How far can we push chemical self-assembly? This is one of the current big questions  in science. Hydrogen bonds and the coordination of metal ions have been the most-commonly used forces to drive the spontaneous organization of small building blocks into large, complex, and sometimes functional structures. The use of pi-stacking and van der Waals forces is now well documented. Other intermolecular forces have not been used mostly because they have been poorly understood until now, as is the case for the inter-atomic contacts made by the heavy p-block elements. The succession of names given to this phenomenon parallels the evolution of our understanding: the initial 'non-bonded contact" became"weakly bonding interaction" and now the term "secondary bonding interaction"(SBI) is gaining increasing acceptance.

Our research program pursues the use of SBIs of heavy p-block elements in supramolecular chemistry and molecular self-assembly. SBIs have distinctive features that can be exploited to control the properties of self-assembled materials. For example, while hydrogen bonds are barriers to electron mobility, SBIs enhance conductivity. In addition, SBIs can stabilize compounds with unusual compositions. In summary, new interactions translate in new properties.

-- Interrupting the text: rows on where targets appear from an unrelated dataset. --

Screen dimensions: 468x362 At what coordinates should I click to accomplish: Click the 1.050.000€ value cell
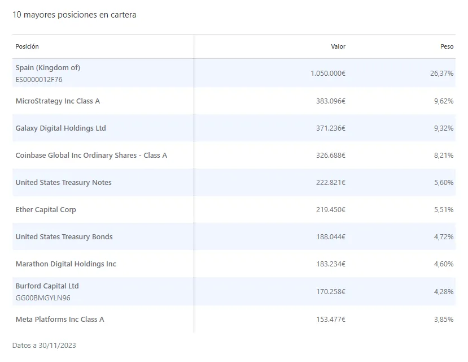point(327,74)
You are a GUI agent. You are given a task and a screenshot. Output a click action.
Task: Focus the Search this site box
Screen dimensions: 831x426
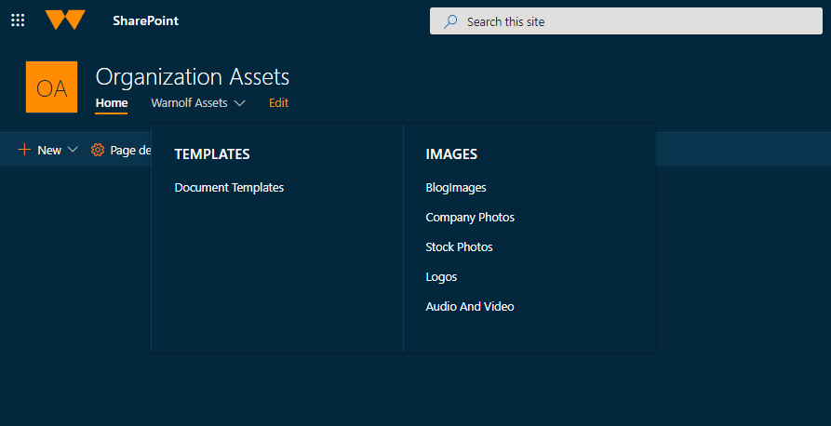633,21
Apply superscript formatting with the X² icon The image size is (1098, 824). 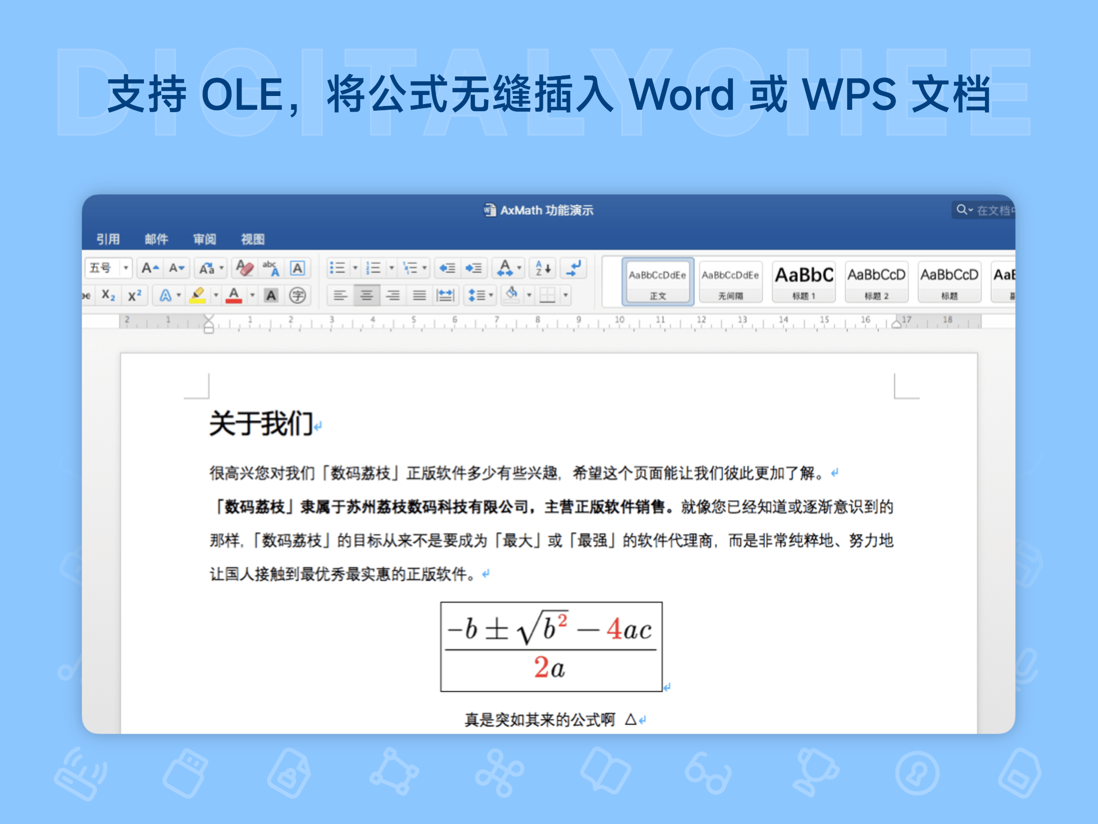pyautogui.click(x=135, y=296)
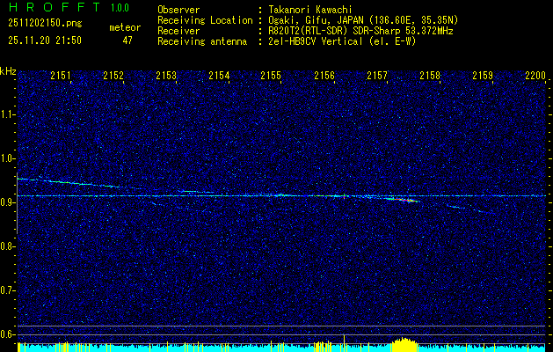The image size is (553, 352).
Task: Click the red meteor echo hotspot
Action: 404,200
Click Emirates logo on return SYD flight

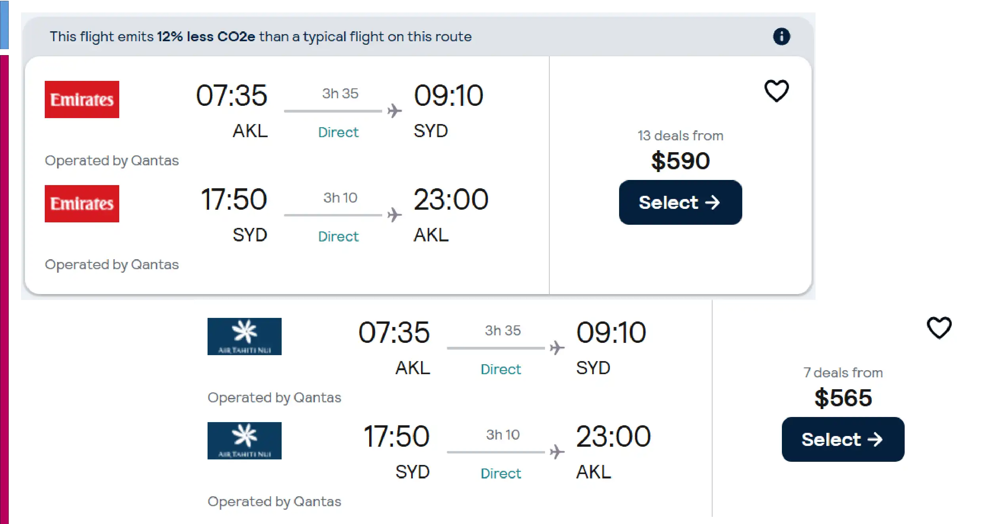82,204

Noncentrosymmetric supramolecular structures exhibit nonlinear optical (NLO) properties, there are many known examples of supramolecular NLO materials built with hydrogen bonds. However, hydrogen bonds absorb light in the near-infrared and such materials are not useful in optical fibre technology. SBIs vibrate at much lower frequencies and their supramolecular nonlinear optical materials should have greater transparency. An additional advantage to using heavy elements, the soft electron clouds of these atoms result in unusually strong nonlinear properties. This is precisely a second major interest of our group. We have designed and synthesized molecules with promising nonlinear activity and have developed our own Second Harmonic Generation spectrometer with a tunable excitation wavelength.